The two large reclining statues that rest in front of the staircase had been found in the ruins of the baths of Constantine; they allegorically represent two rivers: the Nile (on the left), which bears a small distinctive statue of a sphynx, and the Tygris on the opposite side, which once bore a small tiger. But not to leave the square without a reference to the city's own symbols, the head of the tiger was chiselled off and replaced with that of Rome's she-wolf; a pair of twin children was also added below. So the statue was turned into an allegory of the Tiber.

In acknowledgement to the great importance that Capitolium Hill had for the city over the past centuries, Senators Palace is today Rome's Town Hall and the official seat of the mayor.

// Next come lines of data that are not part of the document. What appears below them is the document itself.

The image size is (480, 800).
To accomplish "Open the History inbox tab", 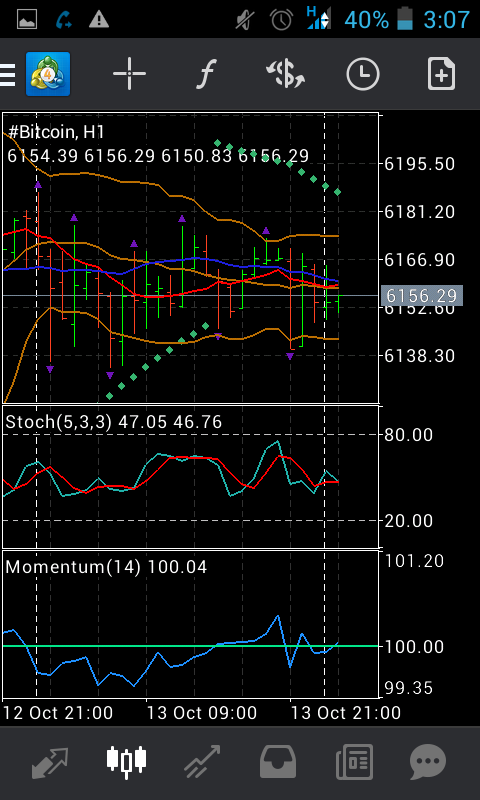I will coord(278,763).
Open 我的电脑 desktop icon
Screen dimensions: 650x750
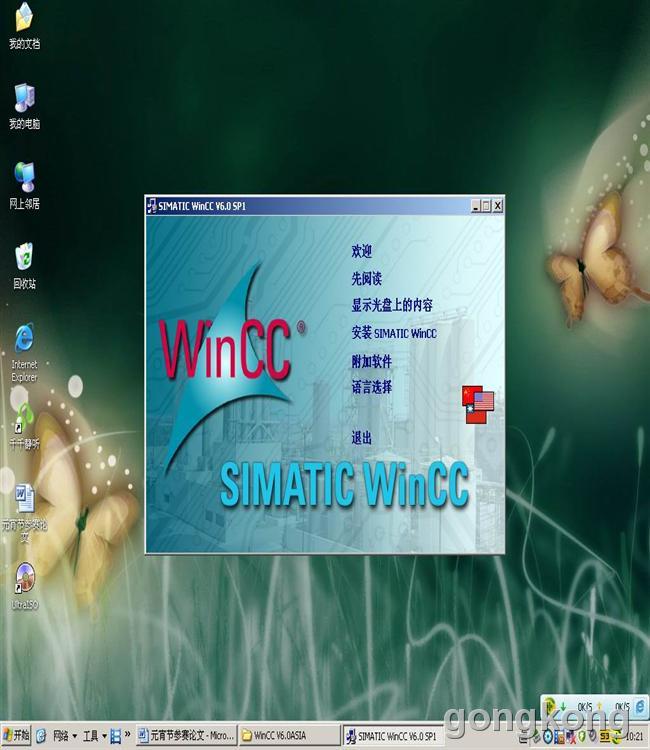pos(23,99)
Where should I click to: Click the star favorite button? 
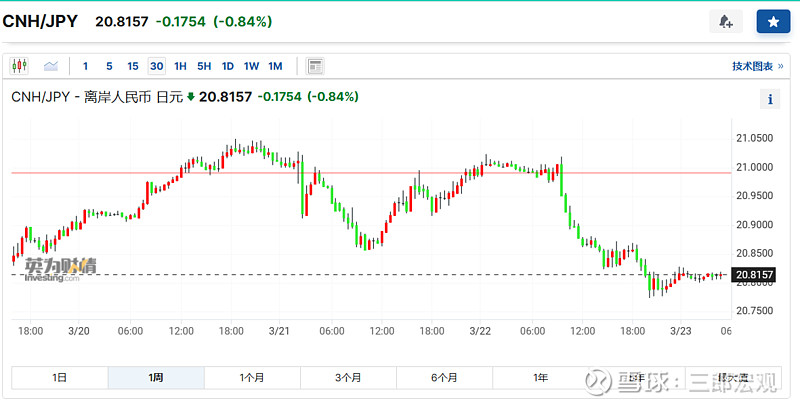[772, 21]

The buildings on the side of the square, instead, house the Capitoline Museums, which claim to be the most ancient public collection of antiquities in the world. The first specimens had been acquired by Sixtus IV (1471-84), one of the earliest popes who showed an interest towards ancient remains; they include the famous 'Boy With Thorn' (below right), and the even more famous Capitoline She-wolf (right); the latter was kept by the Lateran palace, at least since the 10th century, and marked the place where trials and executions were held (as well as the aforesaid lion did in Capitolium Square), before being moved for some time to the church of St.Theodore, at the back of Capitolium Hill (see Campitelli district).
The She-wolf had always been considered a work dating to the classical age (ranging from the 5th to the 3rd centuries BC), but very recently its medieval origin seems to have been proven, about the 10th century, while the twins may have been added even later (some mention Antonio Pollaiolo, late 15th century).

the Capitoline She-wolf
probably a medieval work

↑ the Dying Galatian and Boy with Thorn →
In 1471 the pope gave his antiquities to the City Council, as a token of friendship towards Rome's administrators, thus sparking the beginning of the collection, which several following pontiffs gave contribution to. It was officially opened to the public in 1734 by Clement XII.

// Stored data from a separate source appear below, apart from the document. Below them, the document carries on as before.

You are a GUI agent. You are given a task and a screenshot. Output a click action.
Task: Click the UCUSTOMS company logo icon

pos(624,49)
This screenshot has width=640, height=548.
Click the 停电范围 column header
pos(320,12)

A modern underground passage, which is also part of the museums, runs below the square connecting the two buildings and the remains of the Tabularium.

The famous pattern by Michelangelo for the paving of Capitolium Square is also featured on 2 Euro coins issued in 2007 by all countries belonging to the Eurozone, commemorating the 50th anniversary of the establishment of the European Economic Community, the Treaty of Rome, which was actually signed at Conservators Palace on March 25, 1957.